Professor Olaf Jensen, specialist in fisheries management, co-authored study
Fisheries managers should sharpen their ability to spot environmental conditions that hamper or help fish stocks, rather than assuming that having a certain abundance of fish assures how much can be sustainably harvested.
That’s because the potential harvest of fish is only closely linked to abundance in 18 percent of 230 fish stocks assessed, according to Ray Hilborn, University of Washington professor of aquatic and fishery sciences, who led the joint study with Rutgers University. Olaf Jensen, specialist in fisheries science and aquatic ecology at Rutgers, co-authored the study.
Findings of the study were published on Jan. 14 in the online early edition of the Proceedings of the National Academy of Sciences.

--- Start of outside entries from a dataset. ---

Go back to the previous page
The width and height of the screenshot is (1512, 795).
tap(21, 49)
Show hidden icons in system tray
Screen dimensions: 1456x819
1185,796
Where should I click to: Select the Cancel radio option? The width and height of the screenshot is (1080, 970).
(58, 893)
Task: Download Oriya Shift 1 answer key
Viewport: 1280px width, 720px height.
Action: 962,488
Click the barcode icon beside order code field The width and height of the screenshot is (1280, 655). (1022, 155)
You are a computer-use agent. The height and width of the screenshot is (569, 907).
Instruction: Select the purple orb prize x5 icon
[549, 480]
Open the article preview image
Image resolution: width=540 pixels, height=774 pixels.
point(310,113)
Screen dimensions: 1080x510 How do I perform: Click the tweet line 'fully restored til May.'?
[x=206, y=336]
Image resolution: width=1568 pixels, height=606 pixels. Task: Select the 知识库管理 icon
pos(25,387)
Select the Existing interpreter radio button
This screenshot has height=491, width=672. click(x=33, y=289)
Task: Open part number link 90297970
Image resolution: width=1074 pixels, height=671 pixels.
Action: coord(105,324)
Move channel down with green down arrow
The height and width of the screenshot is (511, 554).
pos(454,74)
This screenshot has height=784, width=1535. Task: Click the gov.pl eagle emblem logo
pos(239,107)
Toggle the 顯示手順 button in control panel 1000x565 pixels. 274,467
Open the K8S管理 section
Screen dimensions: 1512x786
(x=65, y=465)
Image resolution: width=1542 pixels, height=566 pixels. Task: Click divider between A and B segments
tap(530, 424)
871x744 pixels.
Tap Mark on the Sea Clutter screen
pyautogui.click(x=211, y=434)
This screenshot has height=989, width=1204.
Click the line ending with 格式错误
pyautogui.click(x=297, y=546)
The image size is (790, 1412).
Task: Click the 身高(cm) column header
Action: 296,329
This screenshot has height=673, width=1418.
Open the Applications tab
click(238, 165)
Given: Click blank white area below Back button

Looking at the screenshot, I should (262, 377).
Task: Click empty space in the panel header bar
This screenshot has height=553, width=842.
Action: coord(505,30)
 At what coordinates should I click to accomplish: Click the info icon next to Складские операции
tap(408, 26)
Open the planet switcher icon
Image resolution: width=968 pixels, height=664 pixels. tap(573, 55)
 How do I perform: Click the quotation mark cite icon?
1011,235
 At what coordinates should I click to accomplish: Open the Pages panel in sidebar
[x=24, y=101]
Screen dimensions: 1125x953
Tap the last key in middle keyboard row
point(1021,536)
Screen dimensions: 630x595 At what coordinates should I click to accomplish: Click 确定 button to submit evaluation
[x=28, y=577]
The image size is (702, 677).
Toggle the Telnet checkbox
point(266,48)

For the other 82 percent of stocks, potential harvest of fish was primarily controlled by irregular shifts in environmental conditions or was random and not controlled by either abundance or shifts in environmental regimes. Yet targets based on abundance of fish stocks are the mainstay of most management plans in the U.S. and a growing number of other countries: If a stock reaches certain abundance, it is thought, then potential harvest is maximized.
“There have been competing ideas about productivity,” Hilborn said. “One is that it depends primarily on abundance. The other is that productivity of a stock mostly depends on whether there’s a period of good conditions or a period of bad conditions.”
“What we’ve done in this study is take 230 fish stocks and ask which of these explanations explains the data for each fish stock better,” he said.
In contrast to the 18 percent of stocks where abundance controls productivity, there were 39 percent of stocks – more than two times as many – where productivity appears to jump between periods of high and low environmental regimes in an irregular fashion. Another 30 percent showed a weak relationship between productivity and abundance mixed in with irregular regime shifts. The remaining 13 percent fluctuated randomly.
“Regime shifts can affect the number of young fish that reach adulthood, their ability to grow or how long they live. A shift can be caused by such things as changing ocean temperatures or increases in predators,” said lead author Katyana Vert-pre a UW master’s student in aquatic and fishery sciences.
The authors write, “Although there may be little that fishery managers can do to avert shifts to a lower productivity state, improved methods for early detection of such shifts may permit managers to reduce harvest in time to avoid collapse.”
Study co-author Olaf Jensen of Rutgers University says, “We can think of fisheries like natural savings accounts, where we’re trying to harvest the interest – what fisheries scientists call the ‘surplus production’ – without causing a long-term decline in the principal or abundance of mature adult fish. Fisheries scientists have generally operated under the assumption that the ‘interest’ is determined by the abundance of mature adults.”
“Our research shows that this is rarely the case. Instead of operating like a simple savings accounts, fisheries are more like volatile stocks where the rate of return is determined by a variety of complex factors outside the control of managers,” Jensen said.
The findings don’t mean we shouldn’t attempt to manage fisheries or try to maintain fish stocks at high abundance, Hilborn said, because having plenty of fish benefits natural food chains and ecosystems and lowers the costs of harvesting fish.
This deserves particular attention, he said, as plans and timetables are formulated to rebuild an ever-increasing number of fish stocks. In many cases natural causes are the reason stocks are at low abundance, rather than overfishing, although fishing will cause even lower abundance in such cases, he said. Also, rebuilding fish stock abundance often won’t result in promised increases in sustainable yield, he said.
As the paper says, “If fish populations experience substantial shifts in productivity unrelated to stock size, then management based on a single set of management targets (for example maximum sustainable yield) will be either inefficient or risky. If the targets are based on a higher productivity regime, then a shift to a low productivity regime will result in increased risk of overfishing. Conversely, management targets based on a lower productivity phase will result in overly cautious harvest during regimes of high productivity.”
The fish stocks analyzed are part of a database initially created in 2006-7 in an effort led by Hilborn and Dalhousie University’s Boris Worm.
The fourth co-author is Ricardo Amoroso with the Centro Nacional Patagónico in Argentina. Funding came from the National Science Foundation and the National Oceanic and Atmospheric Administration.